Work to be completed:
Pictures excluded, copy word for word the lines from the one holding "Click the forks icon in About" through the last line below.

[Saved data entries]

◇ ◇ ◇

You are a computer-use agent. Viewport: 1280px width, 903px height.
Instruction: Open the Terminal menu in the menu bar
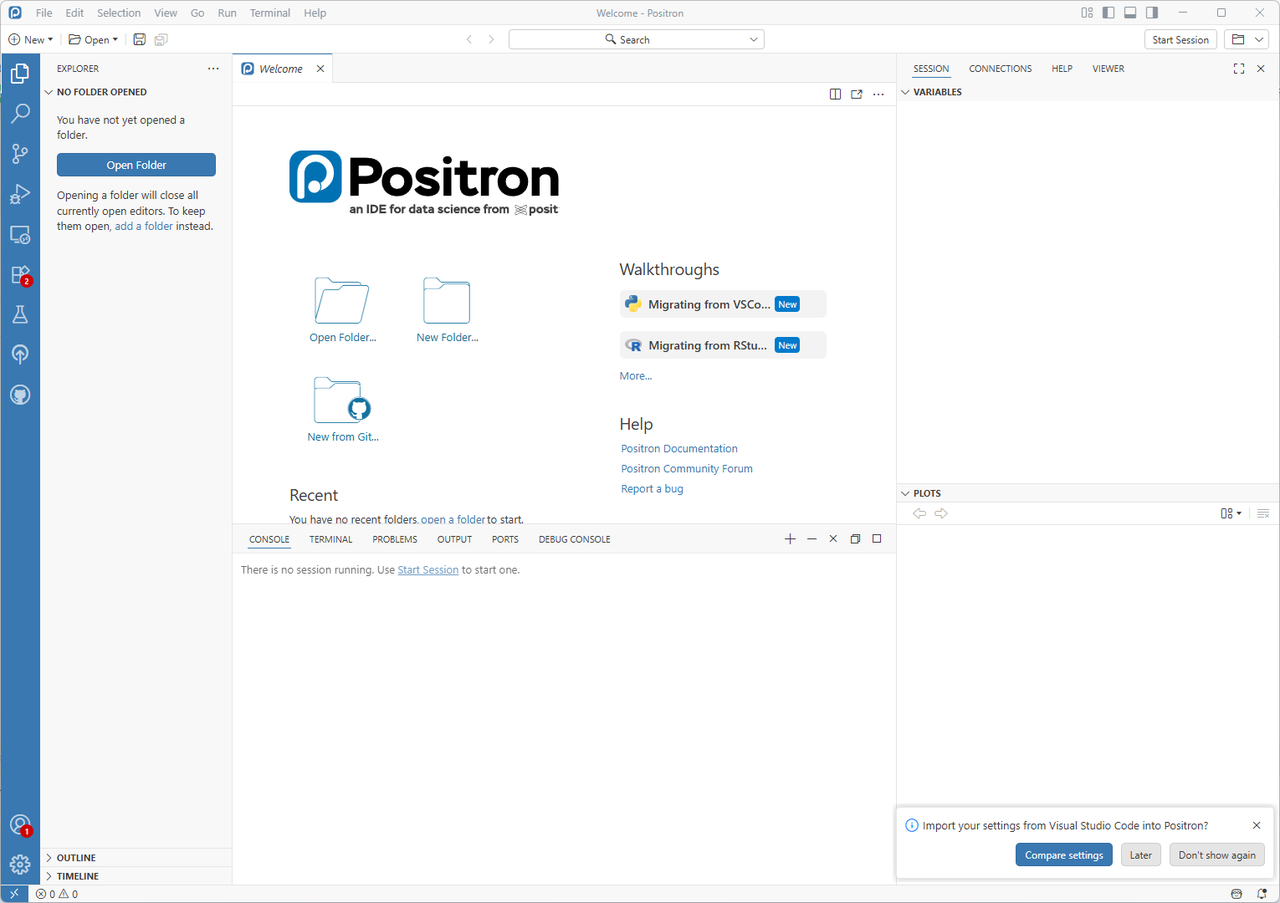[x=269, y=13]
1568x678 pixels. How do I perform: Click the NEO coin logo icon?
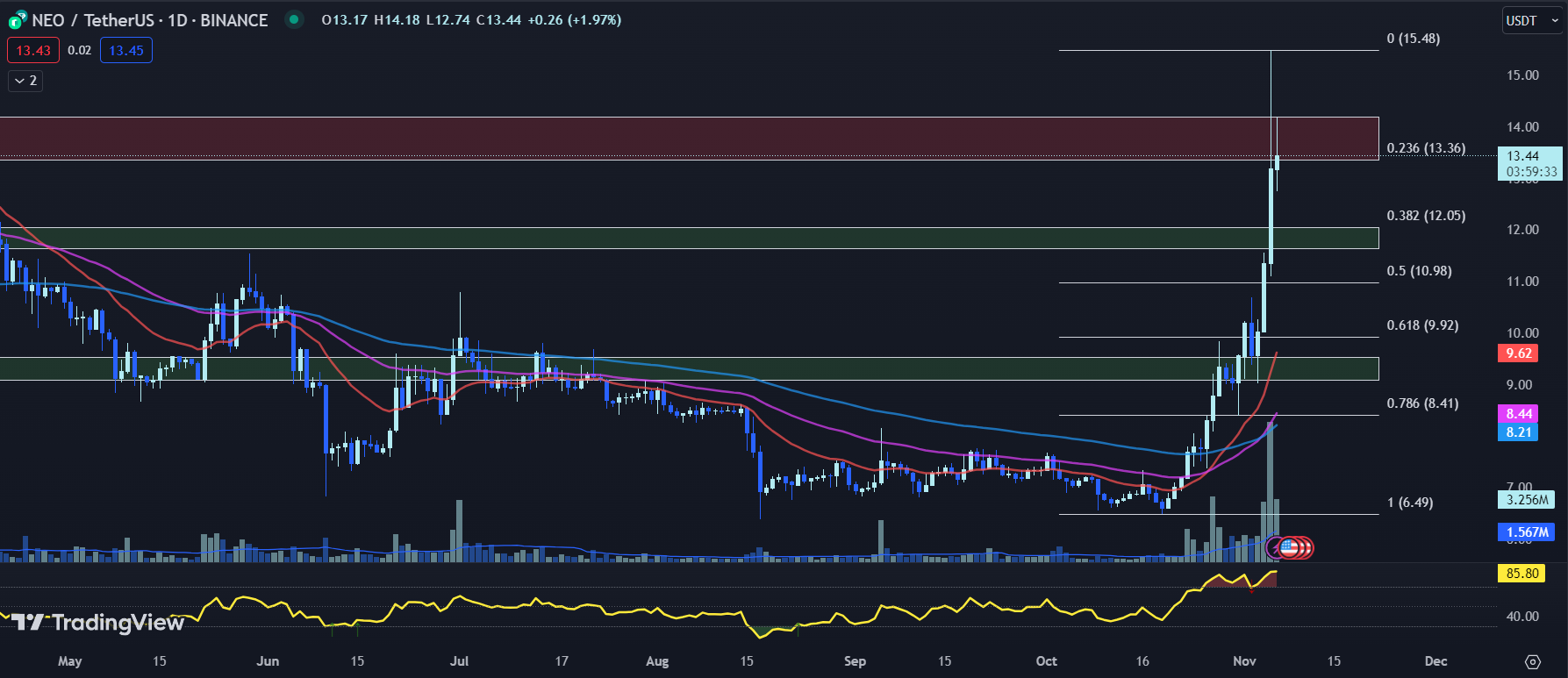(x=17, y=20)
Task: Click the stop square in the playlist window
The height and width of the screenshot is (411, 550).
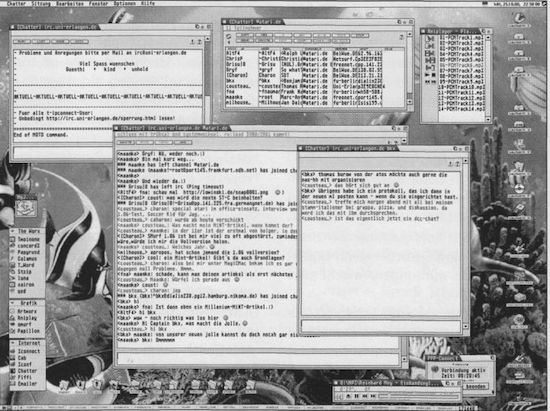Action: point(434,75)
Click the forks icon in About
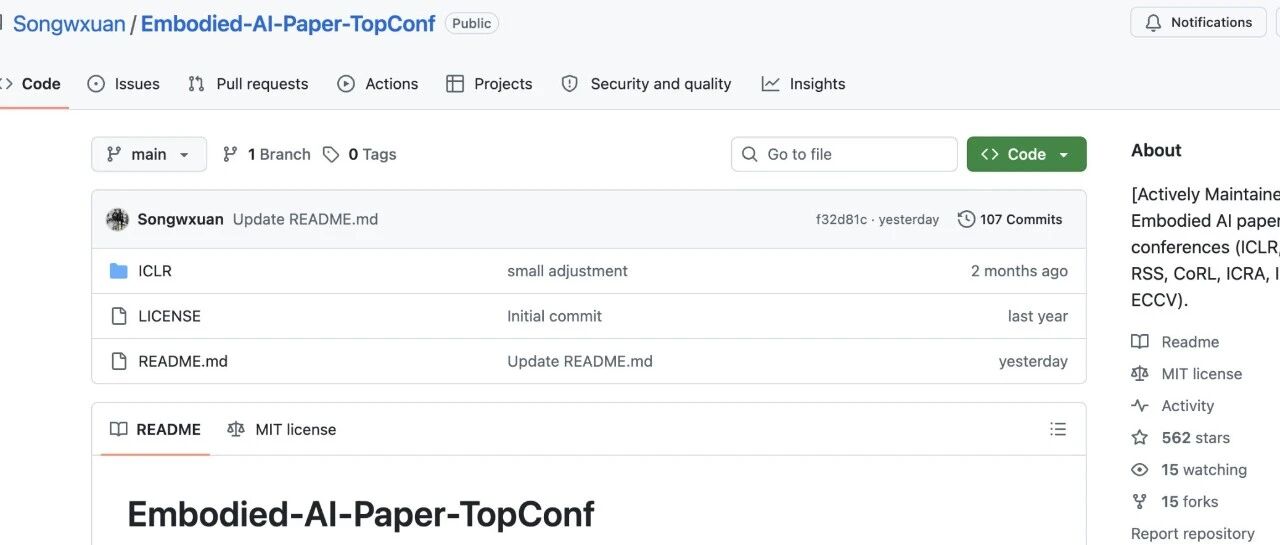Viewport: 1280px width, 545px height. point(1140,502)
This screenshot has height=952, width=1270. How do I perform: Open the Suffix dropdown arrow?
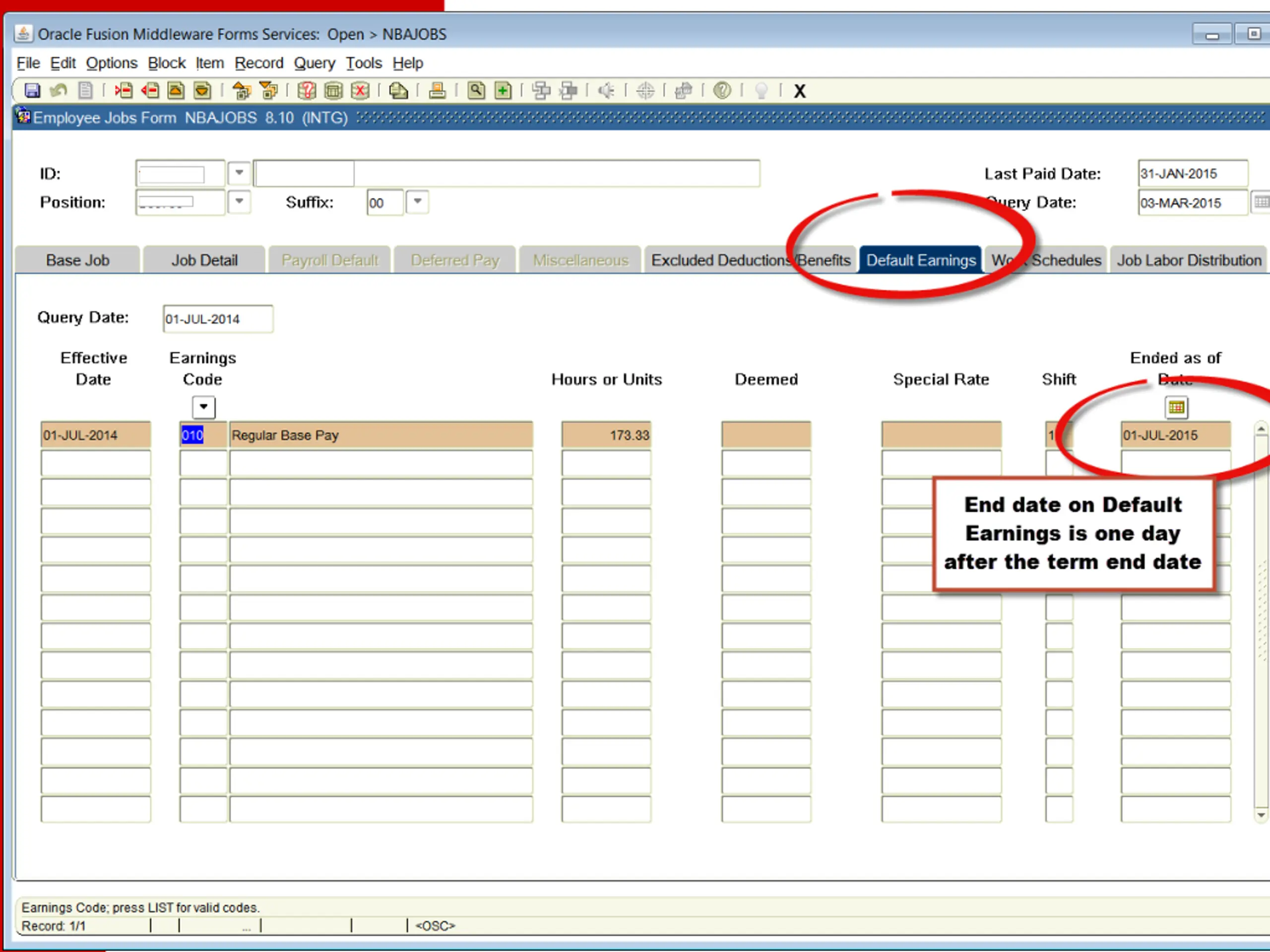point(418,202)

◇ ◇ ◇

Exercise result:
Click the forks icon in About
Viewport: 1280px width, 545px height. point(1140,502)
This screenshot has height=952, width=1270. How do I perform: Open the Suffix dropdown arrow?
point(418,202)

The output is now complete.